As for being long-distance again…it’s not ideal, obviously, especially since we had gotten really used to living together after four months. At the same time, after France, it should be cake. I’ve long thought (and maybe I’ve even said this here) that the major factor in the success of a long-distance relationship isn’t distance or availability, but whether the two parties are up to something interesting that they can talk about in those late-night phone conversations. It certainly seems like that will be the case now.

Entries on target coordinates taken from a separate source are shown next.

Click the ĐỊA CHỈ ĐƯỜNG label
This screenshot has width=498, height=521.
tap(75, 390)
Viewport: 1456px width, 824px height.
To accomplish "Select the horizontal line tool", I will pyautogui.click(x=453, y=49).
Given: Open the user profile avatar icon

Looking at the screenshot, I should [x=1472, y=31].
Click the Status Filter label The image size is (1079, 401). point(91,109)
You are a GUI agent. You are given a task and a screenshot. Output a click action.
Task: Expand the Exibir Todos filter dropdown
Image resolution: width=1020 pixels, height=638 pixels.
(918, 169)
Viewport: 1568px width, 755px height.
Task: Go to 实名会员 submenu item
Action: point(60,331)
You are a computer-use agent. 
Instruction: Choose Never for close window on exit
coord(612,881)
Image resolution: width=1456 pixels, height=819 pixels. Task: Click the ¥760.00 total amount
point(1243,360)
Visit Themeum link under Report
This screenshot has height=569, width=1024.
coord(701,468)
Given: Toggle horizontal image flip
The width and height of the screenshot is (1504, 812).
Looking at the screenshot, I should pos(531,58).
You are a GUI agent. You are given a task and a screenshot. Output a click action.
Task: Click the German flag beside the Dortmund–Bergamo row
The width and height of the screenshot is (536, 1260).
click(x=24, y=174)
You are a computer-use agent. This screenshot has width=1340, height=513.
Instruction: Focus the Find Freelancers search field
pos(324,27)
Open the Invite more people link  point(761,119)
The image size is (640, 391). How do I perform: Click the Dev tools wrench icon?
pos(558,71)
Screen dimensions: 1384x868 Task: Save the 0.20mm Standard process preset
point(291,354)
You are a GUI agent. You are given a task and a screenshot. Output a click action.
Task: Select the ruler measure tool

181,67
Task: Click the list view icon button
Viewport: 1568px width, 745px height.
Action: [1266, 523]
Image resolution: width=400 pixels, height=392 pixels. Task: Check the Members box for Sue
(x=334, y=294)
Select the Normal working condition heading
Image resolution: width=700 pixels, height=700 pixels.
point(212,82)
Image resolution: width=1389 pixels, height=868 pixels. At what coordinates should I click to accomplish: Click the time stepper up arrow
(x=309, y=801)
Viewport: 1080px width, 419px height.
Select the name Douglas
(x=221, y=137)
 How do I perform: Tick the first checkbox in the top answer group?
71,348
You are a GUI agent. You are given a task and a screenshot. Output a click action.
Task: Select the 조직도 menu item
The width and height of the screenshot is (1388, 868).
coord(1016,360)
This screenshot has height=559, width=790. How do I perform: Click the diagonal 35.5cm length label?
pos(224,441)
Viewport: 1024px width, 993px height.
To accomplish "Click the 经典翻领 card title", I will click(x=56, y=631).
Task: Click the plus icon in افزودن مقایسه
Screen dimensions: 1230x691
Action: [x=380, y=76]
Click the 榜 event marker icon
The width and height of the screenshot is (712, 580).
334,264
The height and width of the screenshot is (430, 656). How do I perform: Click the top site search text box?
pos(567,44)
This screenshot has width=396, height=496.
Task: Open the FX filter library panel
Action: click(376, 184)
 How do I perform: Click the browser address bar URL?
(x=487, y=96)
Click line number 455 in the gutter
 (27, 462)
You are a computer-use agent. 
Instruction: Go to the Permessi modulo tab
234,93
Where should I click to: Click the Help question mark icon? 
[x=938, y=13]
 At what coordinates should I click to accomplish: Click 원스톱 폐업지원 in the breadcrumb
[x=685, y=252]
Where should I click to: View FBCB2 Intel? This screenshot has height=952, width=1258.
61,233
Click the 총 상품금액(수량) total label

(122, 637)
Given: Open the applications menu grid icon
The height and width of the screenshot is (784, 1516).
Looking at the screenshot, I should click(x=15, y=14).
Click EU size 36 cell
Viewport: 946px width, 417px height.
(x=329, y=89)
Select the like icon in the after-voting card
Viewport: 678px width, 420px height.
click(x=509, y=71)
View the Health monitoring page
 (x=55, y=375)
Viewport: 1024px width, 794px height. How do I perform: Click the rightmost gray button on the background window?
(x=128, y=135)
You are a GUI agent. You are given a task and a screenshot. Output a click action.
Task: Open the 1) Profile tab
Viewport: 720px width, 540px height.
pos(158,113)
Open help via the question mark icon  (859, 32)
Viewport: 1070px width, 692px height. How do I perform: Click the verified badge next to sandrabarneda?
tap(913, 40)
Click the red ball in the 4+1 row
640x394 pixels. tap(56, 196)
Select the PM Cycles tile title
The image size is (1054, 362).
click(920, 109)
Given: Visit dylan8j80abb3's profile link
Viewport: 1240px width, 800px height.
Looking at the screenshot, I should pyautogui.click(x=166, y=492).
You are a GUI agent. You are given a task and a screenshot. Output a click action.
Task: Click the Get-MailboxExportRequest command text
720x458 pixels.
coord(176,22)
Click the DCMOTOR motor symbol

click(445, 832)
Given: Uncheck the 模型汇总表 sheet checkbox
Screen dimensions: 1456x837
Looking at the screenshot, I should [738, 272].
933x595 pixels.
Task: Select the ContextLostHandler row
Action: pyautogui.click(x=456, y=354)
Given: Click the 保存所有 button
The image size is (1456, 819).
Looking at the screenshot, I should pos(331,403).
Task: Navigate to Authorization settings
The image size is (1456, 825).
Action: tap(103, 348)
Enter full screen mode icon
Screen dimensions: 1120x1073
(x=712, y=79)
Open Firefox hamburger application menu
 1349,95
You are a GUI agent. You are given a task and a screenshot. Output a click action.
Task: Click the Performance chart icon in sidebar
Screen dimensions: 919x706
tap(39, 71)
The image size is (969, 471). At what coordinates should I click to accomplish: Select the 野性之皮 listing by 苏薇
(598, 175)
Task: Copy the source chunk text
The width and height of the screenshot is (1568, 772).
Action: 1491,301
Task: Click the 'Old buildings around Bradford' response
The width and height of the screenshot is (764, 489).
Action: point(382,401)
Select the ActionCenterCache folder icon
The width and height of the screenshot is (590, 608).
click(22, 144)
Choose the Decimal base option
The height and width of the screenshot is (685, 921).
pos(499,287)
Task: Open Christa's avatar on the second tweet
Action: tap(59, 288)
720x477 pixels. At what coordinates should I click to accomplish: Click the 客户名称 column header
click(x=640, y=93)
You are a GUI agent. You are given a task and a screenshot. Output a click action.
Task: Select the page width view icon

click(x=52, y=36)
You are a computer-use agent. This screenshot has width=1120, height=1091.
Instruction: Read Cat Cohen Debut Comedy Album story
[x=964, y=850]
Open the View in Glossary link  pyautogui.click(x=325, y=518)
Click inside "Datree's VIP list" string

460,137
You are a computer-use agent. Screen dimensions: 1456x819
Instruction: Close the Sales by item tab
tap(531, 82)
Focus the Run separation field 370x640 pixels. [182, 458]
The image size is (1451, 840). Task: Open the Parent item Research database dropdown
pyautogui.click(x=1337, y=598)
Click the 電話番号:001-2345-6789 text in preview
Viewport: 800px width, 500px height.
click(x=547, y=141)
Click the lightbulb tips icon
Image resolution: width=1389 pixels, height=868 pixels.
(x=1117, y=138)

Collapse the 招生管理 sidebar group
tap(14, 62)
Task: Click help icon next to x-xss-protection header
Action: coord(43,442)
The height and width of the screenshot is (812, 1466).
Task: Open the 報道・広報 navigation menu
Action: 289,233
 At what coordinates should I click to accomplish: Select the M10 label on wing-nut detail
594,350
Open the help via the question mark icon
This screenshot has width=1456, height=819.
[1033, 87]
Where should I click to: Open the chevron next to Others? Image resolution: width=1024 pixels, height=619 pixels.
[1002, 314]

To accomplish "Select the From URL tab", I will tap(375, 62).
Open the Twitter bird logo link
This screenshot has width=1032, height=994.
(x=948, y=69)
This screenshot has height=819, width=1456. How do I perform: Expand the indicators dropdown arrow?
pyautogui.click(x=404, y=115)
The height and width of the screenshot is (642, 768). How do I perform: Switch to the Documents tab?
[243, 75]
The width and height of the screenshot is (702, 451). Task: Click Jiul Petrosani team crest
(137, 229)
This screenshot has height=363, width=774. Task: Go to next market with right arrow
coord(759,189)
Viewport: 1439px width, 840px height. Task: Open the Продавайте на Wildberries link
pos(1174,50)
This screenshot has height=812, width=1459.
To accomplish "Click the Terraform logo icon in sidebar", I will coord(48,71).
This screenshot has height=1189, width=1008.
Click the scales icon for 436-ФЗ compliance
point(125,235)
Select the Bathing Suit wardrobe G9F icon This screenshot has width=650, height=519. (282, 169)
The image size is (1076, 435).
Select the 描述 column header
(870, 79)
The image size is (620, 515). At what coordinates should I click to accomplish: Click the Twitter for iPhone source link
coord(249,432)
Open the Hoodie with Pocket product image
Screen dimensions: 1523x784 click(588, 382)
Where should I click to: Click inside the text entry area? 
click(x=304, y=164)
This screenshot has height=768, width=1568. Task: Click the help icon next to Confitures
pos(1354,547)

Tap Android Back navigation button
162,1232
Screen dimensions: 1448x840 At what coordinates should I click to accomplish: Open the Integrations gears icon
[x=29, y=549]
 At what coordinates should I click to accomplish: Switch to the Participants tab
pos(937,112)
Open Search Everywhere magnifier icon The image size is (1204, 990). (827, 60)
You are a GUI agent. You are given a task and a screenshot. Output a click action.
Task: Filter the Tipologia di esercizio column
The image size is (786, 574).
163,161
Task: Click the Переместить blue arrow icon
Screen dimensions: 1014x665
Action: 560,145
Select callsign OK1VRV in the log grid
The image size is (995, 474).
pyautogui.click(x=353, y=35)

So, here’s to a short wait and frequent visits.



  1. if you want obnoxious religeous bumper stickers, some down to florida. πŸ™‚ have you seent he one that says “warning: in case of rapture this car will be unmanned”. i suggested to my husband that anyone with this bumper sticker shouldn’t be allows to drive at all, you know, … just in case god comes down to get them out of my way during morening traffic.

    Comment by ariela — August 24, 2005 @ 5:56 pm

  2. lovely provo. how i miss it. okay. just the donuts. really, i only miss the donuts. and the mountains.

    you should have told me you were going through there and i would have told you where to get the world’s best donut.

    Comment by amy — August 25, 2005 @ 3:29 pm

  3. Oh man, I totally should have! I forgot that I had you as a resource. I’ll just have to go back through there.

    Though I think the World’s Best Donut might also be in Portland, OR, at this one place that sells the Bacon Maple Bar. It’s just what it sounds like. Being a vegetarian I couldn’t try it, but I’m happy just to know it exists.

    Comment by Tom — August 25, 2005 @ 7:04 pm

  4. Yes. They are. At Voodoo Donut.

    Comment by locks — August 26, 2005 @ 10:42 am

  5. ah yes. Voodoo. a treasure i unfortunately did not know about before i went to Portland. a true tragedy, because I believe the donut is one of humankind’s great inventions.